BEGIN MATERIAL SUPPLIED

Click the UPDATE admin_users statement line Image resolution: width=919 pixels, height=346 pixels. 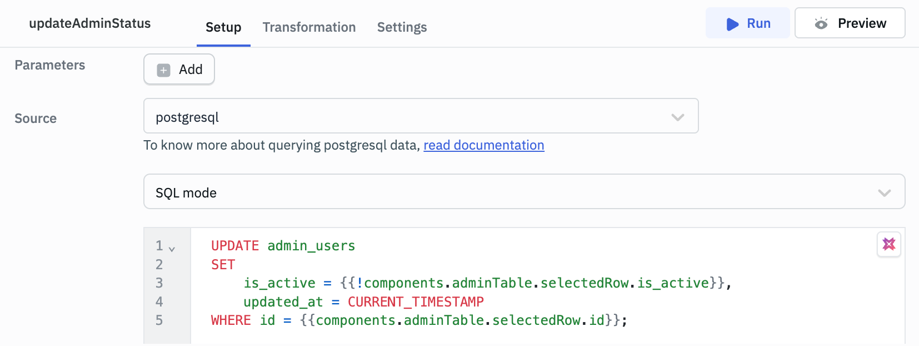click(283, 246)
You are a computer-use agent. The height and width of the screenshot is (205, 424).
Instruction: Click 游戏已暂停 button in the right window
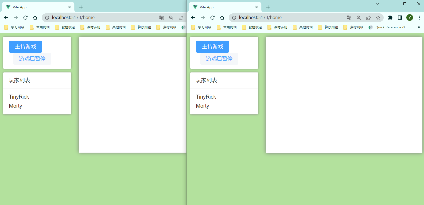[219, 59]
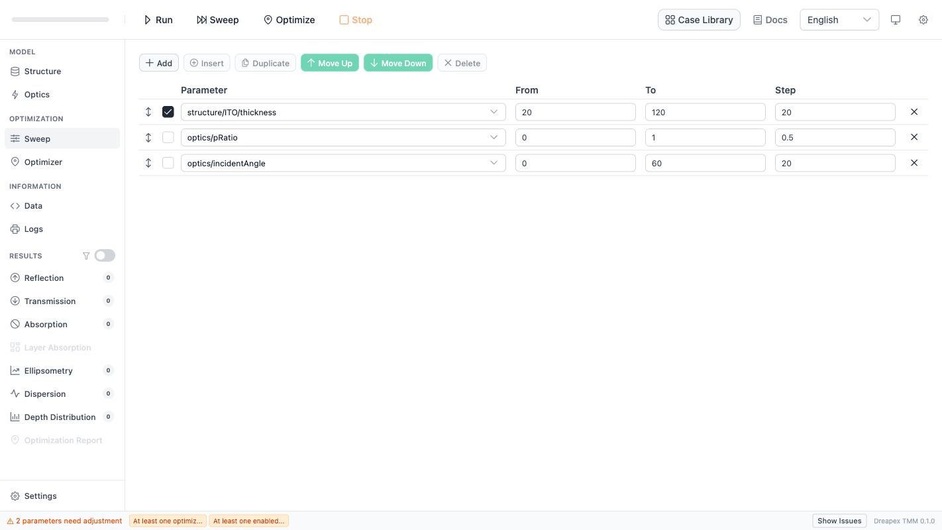Click the warning icon in status bar
The image size is (942, 530).
(x=10, y=521)
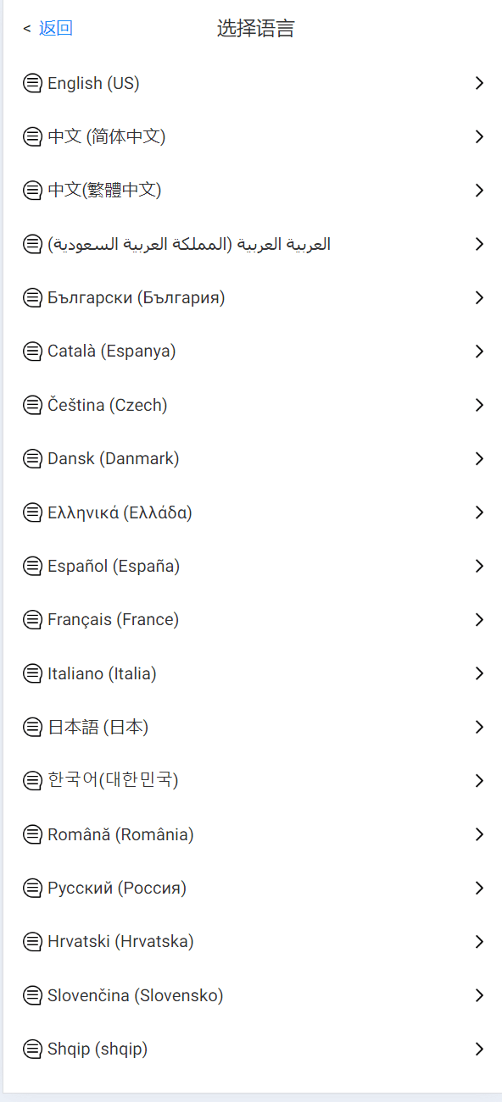Open the chevron on the 中文(繁體中文) row

click(479, 191)
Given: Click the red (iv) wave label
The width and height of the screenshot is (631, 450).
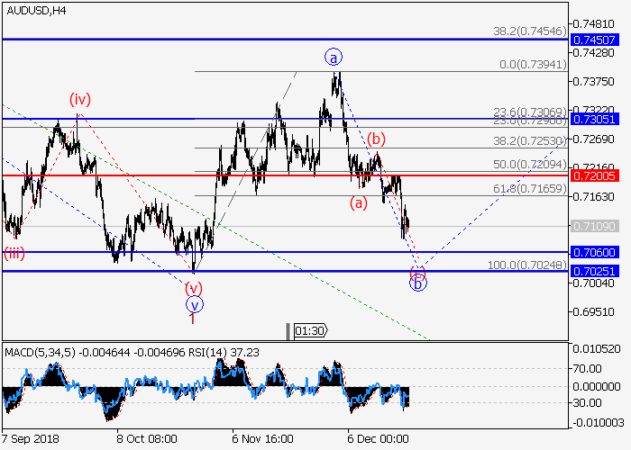Looking at the screenshot, I should [x=81, y=99].
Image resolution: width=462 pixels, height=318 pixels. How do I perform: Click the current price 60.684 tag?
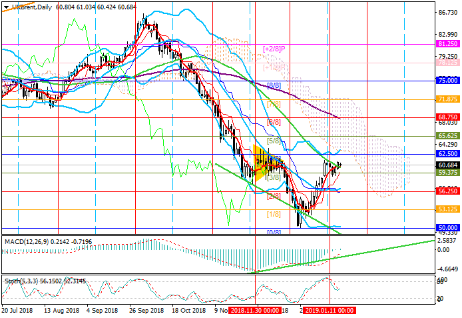pos(446,164)

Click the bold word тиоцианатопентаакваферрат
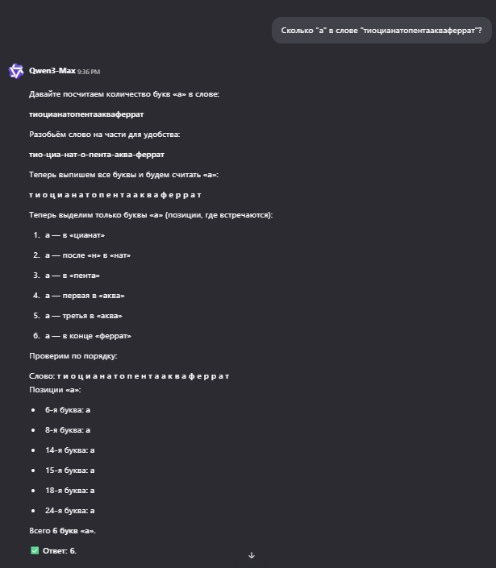86,114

END MATERIAL SUPPLIED

*ABOUT THIS TASK:* With pictures left out, extract the lines from the one containing "Instruction: Click 游戏已暂停" to the end of the material above, both included, exactly as written.

*ANSWER BELOW:*
Instruction: Click 游戏已暂停 button in the right window
[219, 59]
Click the warning icon in status bar
The image size is (942, 530).
(x=10, y=521)
Open the chevron on the 中文(繁體中文) row

click(479, 191)
Given: Click the red (iv) wave label
The width and height of the screenshot is (631, 450).
Looking at the screenshot, I should [x=81, y=99].
Image resolution: width=462 pixels, height=318 pixels. How do I perform: Click the current price 60.684 tag?
pos(446,164)

Click the bold word тиоцианатопентаакваферрат
86,114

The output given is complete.